Data provided:

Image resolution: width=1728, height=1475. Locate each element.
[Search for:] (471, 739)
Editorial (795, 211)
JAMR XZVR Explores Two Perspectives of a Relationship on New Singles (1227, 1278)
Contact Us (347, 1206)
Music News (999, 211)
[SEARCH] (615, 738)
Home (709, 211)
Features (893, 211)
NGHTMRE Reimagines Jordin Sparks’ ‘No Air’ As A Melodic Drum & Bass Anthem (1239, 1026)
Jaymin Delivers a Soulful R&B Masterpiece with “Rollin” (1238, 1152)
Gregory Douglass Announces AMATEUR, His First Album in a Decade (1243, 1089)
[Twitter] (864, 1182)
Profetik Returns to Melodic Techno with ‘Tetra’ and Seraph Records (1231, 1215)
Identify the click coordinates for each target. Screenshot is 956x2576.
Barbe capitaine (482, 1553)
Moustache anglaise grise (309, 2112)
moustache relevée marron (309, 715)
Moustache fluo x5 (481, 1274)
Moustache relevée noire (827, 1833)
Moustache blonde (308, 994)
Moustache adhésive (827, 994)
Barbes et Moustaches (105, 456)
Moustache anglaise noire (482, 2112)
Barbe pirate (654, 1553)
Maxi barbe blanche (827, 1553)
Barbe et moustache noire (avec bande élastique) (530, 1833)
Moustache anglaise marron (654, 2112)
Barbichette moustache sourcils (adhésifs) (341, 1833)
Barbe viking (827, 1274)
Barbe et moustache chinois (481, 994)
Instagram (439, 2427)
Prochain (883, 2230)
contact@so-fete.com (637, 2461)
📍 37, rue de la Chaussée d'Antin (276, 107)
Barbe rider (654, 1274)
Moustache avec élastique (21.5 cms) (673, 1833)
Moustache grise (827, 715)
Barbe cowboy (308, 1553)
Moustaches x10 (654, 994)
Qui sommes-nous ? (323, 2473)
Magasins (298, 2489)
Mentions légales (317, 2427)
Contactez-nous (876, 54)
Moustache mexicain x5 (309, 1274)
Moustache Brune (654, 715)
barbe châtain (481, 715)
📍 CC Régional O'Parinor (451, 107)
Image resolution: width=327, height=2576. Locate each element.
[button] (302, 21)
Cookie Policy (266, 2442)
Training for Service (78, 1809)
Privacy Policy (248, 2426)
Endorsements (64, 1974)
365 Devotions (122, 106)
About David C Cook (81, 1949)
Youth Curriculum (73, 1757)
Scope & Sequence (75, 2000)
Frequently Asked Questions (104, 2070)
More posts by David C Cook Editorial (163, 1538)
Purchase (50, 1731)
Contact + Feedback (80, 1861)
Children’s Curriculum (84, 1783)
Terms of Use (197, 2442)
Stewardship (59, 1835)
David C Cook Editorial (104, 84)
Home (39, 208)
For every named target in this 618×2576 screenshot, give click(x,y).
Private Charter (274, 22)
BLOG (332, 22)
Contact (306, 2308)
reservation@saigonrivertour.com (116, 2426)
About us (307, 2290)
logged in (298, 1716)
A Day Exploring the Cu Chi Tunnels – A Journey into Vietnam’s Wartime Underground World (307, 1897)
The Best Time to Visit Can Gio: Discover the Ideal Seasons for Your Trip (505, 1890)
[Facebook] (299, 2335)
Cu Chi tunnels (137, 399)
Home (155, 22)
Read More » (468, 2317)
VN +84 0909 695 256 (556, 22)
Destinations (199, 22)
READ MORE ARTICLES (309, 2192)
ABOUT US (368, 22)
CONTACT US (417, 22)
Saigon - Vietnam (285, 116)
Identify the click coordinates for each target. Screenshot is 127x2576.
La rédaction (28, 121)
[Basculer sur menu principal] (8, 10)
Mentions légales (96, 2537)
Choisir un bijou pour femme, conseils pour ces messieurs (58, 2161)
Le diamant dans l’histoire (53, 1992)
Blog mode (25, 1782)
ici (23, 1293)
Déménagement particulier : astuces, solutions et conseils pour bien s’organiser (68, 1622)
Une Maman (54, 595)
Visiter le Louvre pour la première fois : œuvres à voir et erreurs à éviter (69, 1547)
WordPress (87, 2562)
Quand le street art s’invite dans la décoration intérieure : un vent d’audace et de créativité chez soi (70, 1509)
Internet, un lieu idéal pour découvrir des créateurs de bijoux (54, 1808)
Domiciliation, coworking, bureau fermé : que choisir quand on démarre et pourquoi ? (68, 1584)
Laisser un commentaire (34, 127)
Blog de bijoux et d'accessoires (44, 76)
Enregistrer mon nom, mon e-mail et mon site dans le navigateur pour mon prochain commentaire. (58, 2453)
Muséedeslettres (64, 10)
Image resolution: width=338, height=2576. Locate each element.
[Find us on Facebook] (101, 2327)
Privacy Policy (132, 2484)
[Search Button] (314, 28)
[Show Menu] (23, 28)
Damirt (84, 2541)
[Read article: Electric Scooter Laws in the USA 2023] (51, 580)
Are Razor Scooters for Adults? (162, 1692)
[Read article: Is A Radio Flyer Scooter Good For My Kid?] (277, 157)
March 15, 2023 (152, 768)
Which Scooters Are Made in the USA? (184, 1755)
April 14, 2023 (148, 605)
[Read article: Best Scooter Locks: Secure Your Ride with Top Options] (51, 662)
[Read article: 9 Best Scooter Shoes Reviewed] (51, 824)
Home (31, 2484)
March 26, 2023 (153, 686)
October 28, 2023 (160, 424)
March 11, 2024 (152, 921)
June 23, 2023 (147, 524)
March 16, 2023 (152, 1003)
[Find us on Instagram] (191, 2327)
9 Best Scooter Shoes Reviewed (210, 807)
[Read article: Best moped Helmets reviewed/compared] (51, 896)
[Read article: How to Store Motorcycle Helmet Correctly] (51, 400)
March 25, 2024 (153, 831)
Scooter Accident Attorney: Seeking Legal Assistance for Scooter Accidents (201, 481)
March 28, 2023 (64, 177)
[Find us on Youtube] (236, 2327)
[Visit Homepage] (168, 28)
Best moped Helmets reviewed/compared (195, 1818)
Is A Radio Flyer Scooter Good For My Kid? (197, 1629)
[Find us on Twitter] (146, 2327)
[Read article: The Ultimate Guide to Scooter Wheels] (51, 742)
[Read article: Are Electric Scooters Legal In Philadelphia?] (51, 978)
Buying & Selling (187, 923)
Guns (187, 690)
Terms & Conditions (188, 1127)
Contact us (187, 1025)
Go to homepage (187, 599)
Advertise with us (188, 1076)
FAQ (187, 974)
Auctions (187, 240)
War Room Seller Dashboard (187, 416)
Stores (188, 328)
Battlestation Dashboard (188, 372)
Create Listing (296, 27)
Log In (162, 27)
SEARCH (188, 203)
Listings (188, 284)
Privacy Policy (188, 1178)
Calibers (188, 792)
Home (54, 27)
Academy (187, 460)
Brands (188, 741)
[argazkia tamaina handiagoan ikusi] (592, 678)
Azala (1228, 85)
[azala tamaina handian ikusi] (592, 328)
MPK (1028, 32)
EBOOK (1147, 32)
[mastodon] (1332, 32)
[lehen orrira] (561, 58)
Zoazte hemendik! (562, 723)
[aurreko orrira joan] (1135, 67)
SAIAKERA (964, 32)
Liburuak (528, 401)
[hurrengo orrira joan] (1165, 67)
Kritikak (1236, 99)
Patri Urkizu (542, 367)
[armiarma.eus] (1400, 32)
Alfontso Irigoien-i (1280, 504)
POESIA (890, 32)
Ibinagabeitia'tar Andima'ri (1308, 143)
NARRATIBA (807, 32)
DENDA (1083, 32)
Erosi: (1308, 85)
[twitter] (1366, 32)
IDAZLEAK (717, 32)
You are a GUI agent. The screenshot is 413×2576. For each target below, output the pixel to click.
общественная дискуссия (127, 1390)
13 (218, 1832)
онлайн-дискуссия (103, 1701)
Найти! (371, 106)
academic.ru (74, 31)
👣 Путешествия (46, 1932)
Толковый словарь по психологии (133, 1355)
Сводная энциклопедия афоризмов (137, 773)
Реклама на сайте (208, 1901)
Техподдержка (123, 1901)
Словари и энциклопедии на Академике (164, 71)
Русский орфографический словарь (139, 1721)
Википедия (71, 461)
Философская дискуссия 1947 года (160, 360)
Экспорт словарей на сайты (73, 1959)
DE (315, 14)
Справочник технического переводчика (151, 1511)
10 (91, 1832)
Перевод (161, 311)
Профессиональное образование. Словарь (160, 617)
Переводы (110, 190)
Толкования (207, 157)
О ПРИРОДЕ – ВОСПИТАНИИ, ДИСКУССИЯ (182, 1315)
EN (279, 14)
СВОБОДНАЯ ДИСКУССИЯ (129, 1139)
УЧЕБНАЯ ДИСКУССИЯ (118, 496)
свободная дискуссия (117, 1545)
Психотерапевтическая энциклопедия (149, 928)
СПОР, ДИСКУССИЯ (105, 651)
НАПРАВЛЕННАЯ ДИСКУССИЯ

What this task involves:
Copy every line from the entries that contains the word "Image".

Completed exercise:
Image resolution: width=1728, height=1475. Locate each element.
Image resolution: width=327, height=2576. Locate each element.
Image resolution: width=338, height=2576. Locate each element.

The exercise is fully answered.